After you have flipped the coin, the chance isn’t 0.5*0.5*0.5 (=0.125) anymore. It’s 1*1*0.5 (=0.5). Because the previous flips *have been* tails. So now their chance isn’t 0.5 anymore, but 1 because they undoubtedly did happen.

It’s like that fallacy in that joke about the guy who picked up a hitchhiker.

A guy picks up a hitchhiker. The hitchhiker asks “Why did you pick me up? I could have been a serial killer for all you know.” The driver says “Please. What are the chances that we’re both serial killers?”

It’s a fallacy, because the first guy is already a serial killer. It is a *set outcome* that he is a serial killer, so it has no influence on whether or not the other guy is a serial killer too.

Anonymous 0 Comments

Coin flips are independent events. The values of previous coin flips do not affect the values of future coin flips. Believing otherwise is known as the Gambler’s Fallacy.

Some events are not independent or are otherwise cyclical. In that case, knowing they have not happened for a long time can tell us something about the probability that they will happen now. Say I select my socks every morning at random and have one pair of purple socks. Each morning I select a non-purple pair of socks, the probability of selecting purple socks the next morning goes up (conversely, if I pick purple socks this morning, my chance of picking them next morning craters to 0). This doesn’t violate the Gambler’s Fallacy, because my sock selections are not independent – if I wear a pair one day, I can’t wear them some other day.
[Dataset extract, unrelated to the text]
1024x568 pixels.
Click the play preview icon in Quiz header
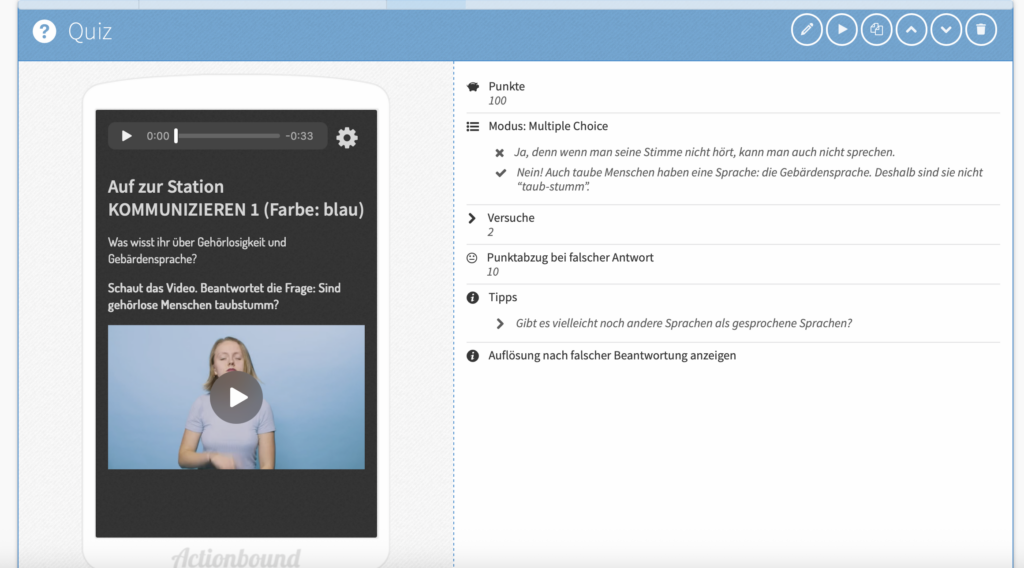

So the trick is to think about whether the events are independent or not. Most of the things we do in games of chance (flip coins, draw cards, generate random numbers, etc.) are independent. Many of the things we deal with in real life are not. The Gambler’s Fallacy mostly arises from us taking our real-world instincts into a special place (like a casino) where they don’t apply.

Anonymous 0 Comments

You are generally right. It depends on the circumstances of the circumstances of the problem.

If one event has an impact on the next even the next event, then his reasoning is good. An example of this would be drawing red balls out of a bag instead of yellow. There is a finite number of red balls in the bag, ao every time you draw another one out, the odds get higher against it happening again.

However if prior events have no impact on the next event, like your example of a coin flip, then the odds don’t change, so it would stay 50/50 as in your example.

If he still doesn’t understand it, ask him to explain to you how the previous coin flip physically impacts this coin flip. He won’t be able to do it.